Preços do café arábica se aproximam de 400 centavos de dólar americano em meio a temores de tarifas, mas recuperação pode falhar.

Preços do café arábica se aproximam de 400 centavos de dólar americano em meio a temores de tarifas, mas recuperação pode falhar.
Sayantan Sarkar
28 de abr. de 2025, 07:59 AM
  • Os preços do café arábica fecharam perto de 400 centavos de dólar por libra, mas sofreram uma queda devido às tarifas de importação dos EUA.
  • Uma rápida redução tarifária pelos EUA e o lobby da indústria por isenções ajudaram a melhorar o clima.
  • As previsões de produção no Brasil e a demanda contínua do consumidor são fatores-chave para os futuros preços do café arábica.

Os preços do café arábica estão experimentando uma recuperação, aproximando-se do significativo patamar de 400 centavos de dólar por libra.

Este nível foi recentemente ultrapassado no final de março, indicando um período de forte valorização do mercado.

No entanto, a trajetória ascendente sofreu um revés temporário no início de abril, quando o preço registrou uma queda significativa, caindo para 324 centavos de dólar americano.

Volatilidade e impactos tarifários

Essa queda é atribuída à implementação de tarifas de importação pelos Estados Unidos, o que exerceu pressão para baixo sobre o valor da mercadoria.
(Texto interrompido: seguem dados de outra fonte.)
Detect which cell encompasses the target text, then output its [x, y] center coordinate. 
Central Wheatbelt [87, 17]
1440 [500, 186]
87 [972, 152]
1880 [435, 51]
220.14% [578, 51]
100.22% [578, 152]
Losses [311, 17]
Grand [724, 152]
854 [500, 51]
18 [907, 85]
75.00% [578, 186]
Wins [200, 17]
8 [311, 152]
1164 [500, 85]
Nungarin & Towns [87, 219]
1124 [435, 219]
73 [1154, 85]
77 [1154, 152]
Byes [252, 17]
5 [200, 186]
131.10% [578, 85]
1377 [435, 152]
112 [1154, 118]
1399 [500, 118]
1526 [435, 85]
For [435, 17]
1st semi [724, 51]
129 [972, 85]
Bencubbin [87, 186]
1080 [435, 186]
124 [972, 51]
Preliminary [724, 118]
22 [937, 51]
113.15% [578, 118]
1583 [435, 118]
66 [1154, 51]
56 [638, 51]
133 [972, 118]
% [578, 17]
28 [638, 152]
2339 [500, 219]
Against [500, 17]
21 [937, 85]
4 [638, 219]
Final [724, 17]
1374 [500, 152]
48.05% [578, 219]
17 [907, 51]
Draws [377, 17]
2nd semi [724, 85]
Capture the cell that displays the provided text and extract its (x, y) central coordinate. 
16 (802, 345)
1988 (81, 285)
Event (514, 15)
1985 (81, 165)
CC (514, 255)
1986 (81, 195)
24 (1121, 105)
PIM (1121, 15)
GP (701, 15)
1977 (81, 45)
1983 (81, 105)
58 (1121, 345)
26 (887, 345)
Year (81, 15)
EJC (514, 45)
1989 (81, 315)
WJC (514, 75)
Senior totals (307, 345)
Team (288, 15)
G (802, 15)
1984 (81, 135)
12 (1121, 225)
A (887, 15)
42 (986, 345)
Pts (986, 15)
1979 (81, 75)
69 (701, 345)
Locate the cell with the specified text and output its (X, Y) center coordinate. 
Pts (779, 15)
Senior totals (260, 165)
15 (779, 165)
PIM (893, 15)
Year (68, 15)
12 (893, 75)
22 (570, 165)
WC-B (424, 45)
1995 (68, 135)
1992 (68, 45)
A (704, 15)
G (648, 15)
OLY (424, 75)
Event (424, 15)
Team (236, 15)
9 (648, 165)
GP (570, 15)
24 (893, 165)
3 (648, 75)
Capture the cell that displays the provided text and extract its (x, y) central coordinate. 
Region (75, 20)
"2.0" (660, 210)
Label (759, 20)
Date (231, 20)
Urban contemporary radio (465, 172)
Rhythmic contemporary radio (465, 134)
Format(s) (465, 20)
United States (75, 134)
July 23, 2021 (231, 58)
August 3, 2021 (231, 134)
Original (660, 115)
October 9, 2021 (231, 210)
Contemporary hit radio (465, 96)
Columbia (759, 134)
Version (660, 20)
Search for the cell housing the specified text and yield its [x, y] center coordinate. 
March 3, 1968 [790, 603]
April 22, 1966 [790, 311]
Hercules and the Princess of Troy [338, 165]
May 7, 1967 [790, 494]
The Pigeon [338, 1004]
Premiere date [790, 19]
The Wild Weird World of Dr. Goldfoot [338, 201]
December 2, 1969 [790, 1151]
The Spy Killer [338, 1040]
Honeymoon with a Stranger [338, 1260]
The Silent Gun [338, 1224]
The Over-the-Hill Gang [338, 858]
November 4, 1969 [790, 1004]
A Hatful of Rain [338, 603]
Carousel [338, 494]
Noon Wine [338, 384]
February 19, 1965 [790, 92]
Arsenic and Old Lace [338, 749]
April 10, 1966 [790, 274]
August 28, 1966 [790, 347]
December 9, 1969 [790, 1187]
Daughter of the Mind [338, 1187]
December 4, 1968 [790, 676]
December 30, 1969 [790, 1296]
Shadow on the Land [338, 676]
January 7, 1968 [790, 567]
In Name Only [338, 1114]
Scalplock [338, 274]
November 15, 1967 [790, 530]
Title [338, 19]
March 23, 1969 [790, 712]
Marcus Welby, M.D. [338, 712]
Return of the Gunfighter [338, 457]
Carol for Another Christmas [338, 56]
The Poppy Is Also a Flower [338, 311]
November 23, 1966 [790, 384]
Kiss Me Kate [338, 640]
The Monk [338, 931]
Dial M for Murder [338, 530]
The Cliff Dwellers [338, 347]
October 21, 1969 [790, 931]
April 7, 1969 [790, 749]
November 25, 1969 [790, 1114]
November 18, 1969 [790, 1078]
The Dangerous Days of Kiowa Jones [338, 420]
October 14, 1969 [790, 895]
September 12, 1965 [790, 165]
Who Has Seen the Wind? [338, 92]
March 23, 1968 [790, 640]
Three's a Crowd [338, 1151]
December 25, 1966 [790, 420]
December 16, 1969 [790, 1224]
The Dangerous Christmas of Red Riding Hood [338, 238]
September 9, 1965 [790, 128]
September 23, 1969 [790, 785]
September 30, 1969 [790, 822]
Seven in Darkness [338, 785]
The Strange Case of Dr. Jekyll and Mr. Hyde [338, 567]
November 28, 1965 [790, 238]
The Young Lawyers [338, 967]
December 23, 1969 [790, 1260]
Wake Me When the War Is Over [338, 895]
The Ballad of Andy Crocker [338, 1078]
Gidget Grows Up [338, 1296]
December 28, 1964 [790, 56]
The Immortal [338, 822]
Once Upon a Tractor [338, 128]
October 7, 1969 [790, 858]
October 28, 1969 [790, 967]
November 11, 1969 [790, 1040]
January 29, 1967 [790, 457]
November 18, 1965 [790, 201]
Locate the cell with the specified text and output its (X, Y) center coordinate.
O movimento atual sugere uma recuperação dessa queda e um novo impulso em direção à marca de 400 centavos, destacando a potencial volatilidade e sensibilidade às políticas comerciais internacionais no mercado de café arábica.

Os fatores que influenciam essa flutuação de preços provavelmente incluem a dinâmica da oferta e da demanda, as condições climáticas em regiões produtoras importantes e indicadores econômicos mais amplos, além do impacto das tarifas.

Reversão de tarifas e resposta da indústria

A recuperação dos preços do café arábica após um período de queda pode ser atribuída a uma confluência de fatores.

Um evento notável foi a decisão do presidente dos EUA, Donald Trump, de reduzir as tarifas recíprocas apenas um dia após sua implementação.

Embora o impacto direto sobre os principais produtores de Arábica, como Brasil e Colômbia, tenha sido um tanto limitado devido à tarifa de importação inicial relativamente baixa de 10%, a rápida reversão teve, no entanto, um efeito positivo sobre o sentimento geral do mercado, disse Carsten Fritsch, analista de commodities do Commerzbank AG.

Essa melhora no sentimento se estendeu por todo o setor cafeeiro, em parte porque importantes fornecedores de Robusta, como Vietnã e Indonésia, haviam sido temporariamente submetidos a taxas tarifárias consideravelmente mais altas.

Enquanto isso, a Associação Nacional de Café dos EUA estaria pressionando o governo americano a conceder uma isenção para as importações de café das tarifas recentemente impostas.

Este pedido destaca as potenciais preocupações dentro da indústria cafeeira em relação ao impacto econômico dessas tarifas sobre empresas e consumidores.

A Associação Nacional do Café, como órgão representativo do setor cafeeiro nos EUA, provavelmente acredita que as tarifas podem levar a um aumento de custos para importadores, torrefadores, varejistas e, por fim, para os consumidores de café.

Ao solicitar uma isenção, a associação visa mitigar essas potenciais consequências negativas e garantir um fornecimento estável e acessível de café para o mercado americano. O chefe da associação relata uma recepção positiva do pedido.

Perspectivas de mercado e estabilidade da demanda

Além disso, novas previsões divulgadas na semana passada por dois analistas de mercado privados antecipam uma queda substancial e contínua na produção de café arábica do Brasil este ano, atribuída à seca do ano passado, disse Fritsch.

Apesar dos recentes aumentos de preços em commodities importantes como café e cacau, observações preliminares sugerem a ausência de uma queda significativa na demanda do consumidor.

“Por último, mas não menos importante, os aumentos de preços do café e do cacau ainda não parecem ter tido um impacto significativo na demanda, como anunciou ontem (quinta-feira) um produtor de confeitaria da Suíça”, disse Fritsch.

“No entanto, seríamos cautelosos em concluir que a demanda permanecerá inalterada pelo alto nível de preços a longo prazo”, acrescentou.